From economic reliance on arms sales (Britain is the world’s second largest arms exporter) to maintaining manifestly useless nuclear weapons Britain contributes significantly to international instability. The outcome of the recent military adventures highlights their ineffectiveness and grim consequences.
Now nearly 100 years after the end of the ‘war to end all wars’ we still have a long way to go to put an end to a social institution, which in even in the last decade contributed to the killing of millions.
My wife is into Facebook. I am not. However, she was saying a “Facebook friend” in Keswick, Ontario (some fifty miles north of Toronto) was bemoaning the number of people walking around town with white poppies instead of the traditional red ones, as sold, franchised, copyrighted, trademarked and enforced by the Royal Canadian Legion, a nationwide chain of drinking halls in Canada. If somebody up there in Keswick, Newmarket or the environs of York Region is taking the time (and expense) to distribute the Peace Pledge Union’s white poppies, I would personally like to thank you. Whoever you are.

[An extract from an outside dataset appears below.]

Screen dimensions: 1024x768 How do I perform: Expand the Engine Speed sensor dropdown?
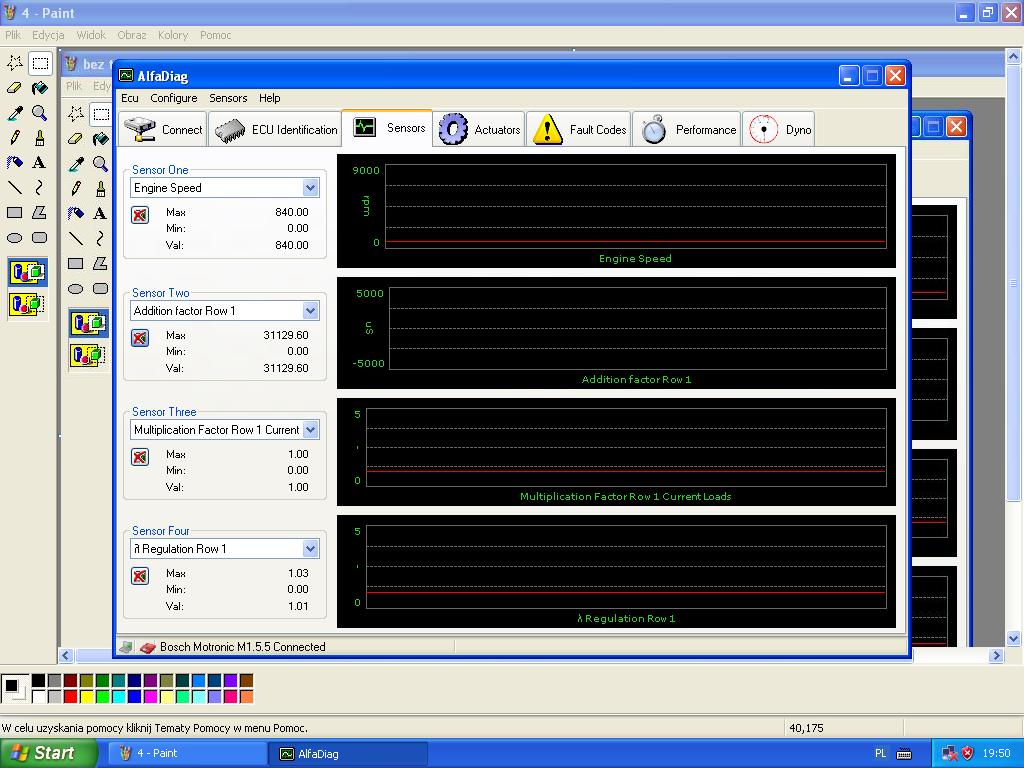point(310,188)
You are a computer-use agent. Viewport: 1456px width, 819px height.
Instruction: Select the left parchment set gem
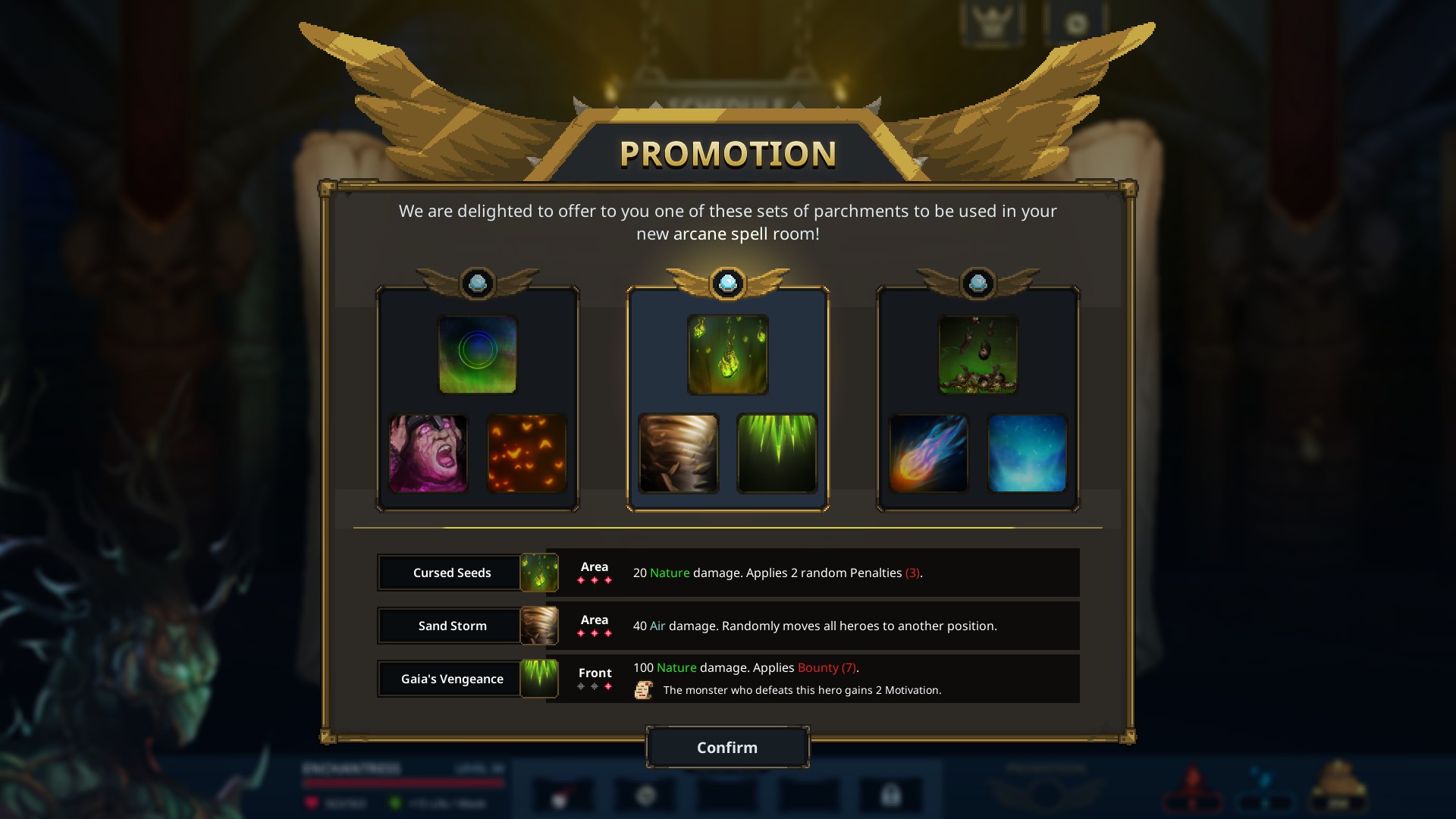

Sorry, Royal Canadian Legion. But the red poppy has become synonymous with war and glorification. It has gone beyond remembering the war dead and the brave sacrifice (as I was taught as a boy) to a call to continue throwing our young men (and even women now) into the meat grinder of the u.s. War of Terror. And any suggestion that we might stop this fraudulent war is met with howls of protest and indignation of all the young people who will have died in vain.